Jersey Mayhem: Defendant Slaps His Own Attorney In The Face In Court

jersey mayhemI guess if you were a paroled bank robber facing new charges of eluding police, aggravated assault on a civilian, carjacking, aggravated assault on a police officer, disarming a police officer, resisting arrest, harming a law-enforcement animal, unlawful possession of a weapon, possession of prohibited, hollow-nose bullets and possession of a weapon by a convicted felon, and you're from the Jersey Shore, you might get into court and just say fuck it, imagine yourself as Bon Jovi singing at a deserted drive-in theater atop a mesa in the Moab Desert, and go out in a blaze of glorious mayhem.

The defendant, 41-year-old Neptune resident Anthony Montgomery, smacked his own attorney, deputy assistant public defender Philip Pagano, in the face yesterday morning in a Toms River courtroom. Later, after being tackled and subdued by four sheriff's officers, as he was being led out of the courtroom in shackles, he somehow managed to pick up a microphone stand and threw it at the lawyer.

The trial stems from an incident in 2008 when Montgomery led police on 16-minute chase from Tinton Falls to Neptune during which he is alleged to have crashed into one civilian motorist, attempted to pull another civilian out of another vehicle, punched a police dog and a police sergeant, and attempted to steal another police officer's gun. That's right: he punched a police dog. I haven't heard of that kind of mayhem since last summer, when that guy punched the cop's horse at Lollapalooza.

16 Comments / Post A Comment

DoctorDisaster
DoctorDisaster (#1,970)

...he is alleged to have crashed into one civilian motorist, attempted to pull another civilian out of another vehicle, punched a police dog and a police sergeant, and attempted to steal another police officer's gun.

I'm trying to figure out whether he was tripping that he was Batman or the protagonist of a Grand Theft Auto game.

kneetoe
kneetoe (#1,881)

And he did all that while driving his car.
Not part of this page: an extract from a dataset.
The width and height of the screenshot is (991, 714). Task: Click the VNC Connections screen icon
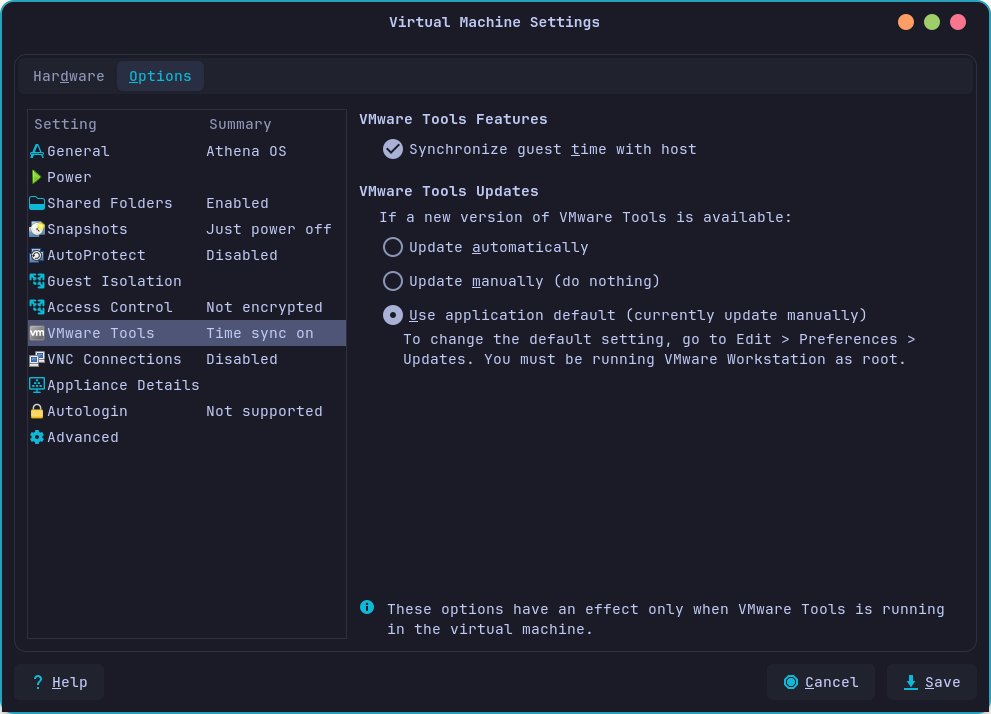tap(38, 359)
That's at least 3 points.

jfruh
jfruh (#713)

Wait, dude is from Neptune? My defense in his shoes would be "Your honor, your Earthling legal system has no jurisdiction over me. I can only be tried in the methane-rich atmosphere of my home planet."

deepomega
deepomega (#1,720)

"It is hard for me to appreciate the gravity of these court proceedings, coming from a planet whose gravity is 12% more powerful than your puny Earth's."

brianvan
brianvan (#149)

What, no couch stomping too?

JaguarPaw
JaguarPaw (#312)

He's from Neptune. Just trying out for the Joisey Shore is all.

oudemia
oudemia (#177)

But no one on Jersey Shore is from Jersey*, much less the Jersey Shore!
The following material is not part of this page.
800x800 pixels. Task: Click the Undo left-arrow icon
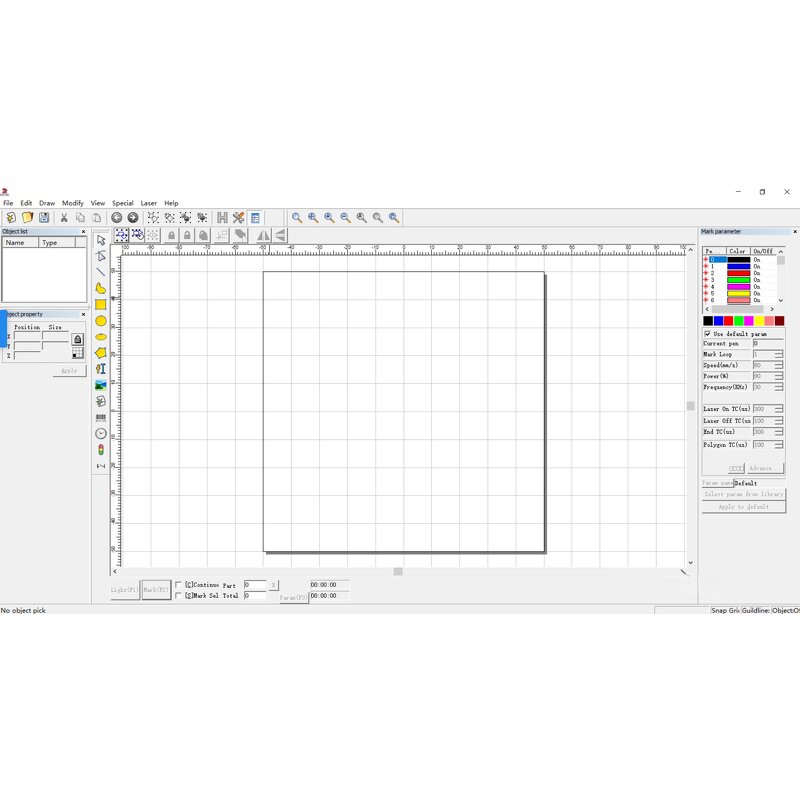point(116,217)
*I think one of them is, actually.

JaguarPaw
JaguarPaw (#312)

Spoken like a true Jersey Shorian!

NinetyNine
NinetyNine (#98)

Dog punchers are from Neptune... #sorry

dado
dado (#102)

T-Mont lost his mind up in there.

oudemia
oudemia (#177)

Oh, golly, I thought I had a semi-personal relationship with this one, but the dates aren't right. Suffice it to say that the time I was very nearly killed by a driver being chased by the police from Neptune to Tinton Falls who took out several other cars in his way was not this guy -- it was another guy doing that. But in 2007.

Dave Bry
Dave Bry (#422)

Jesus! Monmouth County streets are more dangerous than when I lived there. I'm glad you escaped unharmed, Oudemia. And I hope your dog did, too.

oudemia
oudemia (#177)

Oh, it's better, even -- I was leaving Jersey Shore Medical Center, *where my father had just died,* and the crazy cop-fleeing asshole who nearly took me out on 33W nearly took my brother out on 66N. Would that have been the saddest Jersey Mayhem ever?

brianvan
brianvan (#149)

@oudemia: it would have made quite the Public Apology column, too.

misterpearce
misterpearce (#3,159)

Are you sure this wasn't a fan fiction article about Marv from Sin City?

podger
podger (#512)

Um, you missed the best part: "DeLucia testified that once he and a second officer, Sgt. Gerald Turning, placed Montgomery under arrest after a brief physical altercation, they found the suspect wearing a wig, heavy amounts of make-up and a towel stuffed under several layers of clothing to disguise his appearance."